◆ **What this task involves**: Check every line of the data for the word "chevron", and copy those that have it.
Given data section start
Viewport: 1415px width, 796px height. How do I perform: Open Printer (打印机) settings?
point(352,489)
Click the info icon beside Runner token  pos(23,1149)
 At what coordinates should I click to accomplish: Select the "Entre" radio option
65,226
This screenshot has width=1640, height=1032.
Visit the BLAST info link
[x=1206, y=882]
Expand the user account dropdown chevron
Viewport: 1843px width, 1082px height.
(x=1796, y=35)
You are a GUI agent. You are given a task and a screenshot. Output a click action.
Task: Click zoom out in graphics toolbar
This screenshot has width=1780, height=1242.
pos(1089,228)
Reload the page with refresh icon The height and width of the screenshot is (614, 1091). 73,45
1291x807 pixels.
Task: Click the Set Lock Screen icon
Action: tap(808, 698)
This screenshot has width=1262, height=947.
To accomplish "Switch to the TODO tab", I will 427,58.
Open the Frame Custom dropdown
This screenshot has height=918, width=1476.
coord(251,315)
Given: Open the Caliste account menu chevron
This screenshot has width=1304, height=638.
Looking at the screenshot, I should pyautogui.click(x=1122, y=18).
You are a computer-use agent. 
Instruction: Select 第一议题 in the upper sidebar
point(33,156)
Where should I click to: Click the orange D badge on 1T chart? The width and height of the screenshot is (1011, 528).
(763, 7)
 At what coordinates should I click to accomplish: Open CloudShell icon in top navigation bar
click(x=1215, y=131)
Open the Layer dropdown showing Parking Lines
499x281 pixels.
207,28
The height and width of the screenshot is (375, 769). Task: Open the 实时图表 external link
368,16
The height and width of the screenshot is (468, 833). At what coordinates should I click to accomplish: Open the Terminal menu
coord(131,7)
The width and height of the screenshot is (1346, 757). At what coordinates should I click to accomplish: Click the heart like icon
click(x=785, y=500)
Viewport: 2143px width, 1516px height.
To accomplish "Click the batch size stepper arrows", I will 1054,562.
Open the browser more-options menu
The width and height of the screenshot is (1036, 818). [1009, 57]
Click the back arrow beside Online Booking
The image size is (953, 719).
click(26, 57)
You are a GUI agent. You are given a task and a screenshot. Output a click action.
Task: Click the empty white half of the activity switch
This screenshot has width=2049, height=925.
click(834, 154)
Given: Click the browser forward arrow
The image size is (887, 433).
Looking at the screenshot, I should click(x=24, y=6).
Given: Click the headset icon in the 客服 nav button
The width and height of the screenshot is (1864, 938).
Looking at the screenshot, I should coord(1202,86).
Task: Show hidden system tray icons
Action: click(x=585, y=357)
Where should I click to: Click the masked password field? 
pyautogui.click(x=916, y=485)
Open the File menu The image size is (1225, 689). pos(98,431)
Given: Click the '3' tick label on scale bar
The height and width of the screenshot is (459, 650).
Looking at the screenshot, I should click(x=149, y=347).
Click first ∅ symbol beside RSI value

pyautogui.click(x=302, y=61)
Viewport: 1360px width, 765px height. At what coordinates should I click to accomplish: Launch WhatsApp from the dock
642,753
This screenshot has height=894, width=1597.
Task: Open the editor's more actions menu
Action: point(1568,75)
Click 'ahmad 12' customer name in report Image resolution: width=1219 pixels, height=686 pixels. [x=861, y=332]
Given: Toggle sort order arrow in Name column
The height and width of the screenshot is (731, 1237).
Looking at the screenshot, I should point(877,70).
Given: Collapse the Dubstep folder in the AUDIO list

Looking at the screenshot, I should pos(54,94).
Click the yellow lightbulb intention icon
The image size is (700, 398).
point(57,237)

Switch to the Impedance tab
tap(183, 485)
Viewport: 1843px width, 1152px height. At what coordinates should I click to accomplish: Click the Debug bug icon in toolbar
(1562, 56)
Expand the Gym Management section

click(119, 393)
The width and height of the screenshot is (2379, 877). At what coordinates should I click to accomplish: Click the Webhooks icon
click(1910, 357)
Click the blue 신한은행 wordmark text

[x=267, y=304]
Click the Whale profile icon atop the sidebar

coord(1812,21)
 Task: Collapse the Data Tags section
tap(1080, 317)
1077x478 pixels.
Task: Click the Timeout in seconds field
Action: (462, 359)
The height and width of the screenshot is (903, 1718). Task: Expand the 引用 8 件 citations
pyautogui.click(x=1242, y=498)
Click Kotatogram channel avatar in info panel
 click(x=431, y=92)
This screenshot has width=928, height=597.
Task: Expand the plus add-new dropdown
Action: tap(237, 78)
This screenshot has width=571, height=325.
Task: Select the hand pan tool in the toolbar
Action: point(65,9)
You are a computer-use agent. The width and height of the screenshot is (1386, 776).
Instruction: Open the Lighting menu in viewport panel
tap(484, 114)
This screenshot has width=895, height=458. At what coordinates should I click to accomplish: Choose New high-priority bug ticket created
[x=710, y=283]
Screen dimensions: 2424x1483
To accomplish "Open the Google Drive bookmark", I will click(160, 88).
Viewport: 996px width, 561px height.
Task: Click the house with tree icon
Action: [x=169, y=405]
Given data section end
◆ **Response box**:
Expand the user account dropdown chevron
Given: Open the Caliste account menu chevron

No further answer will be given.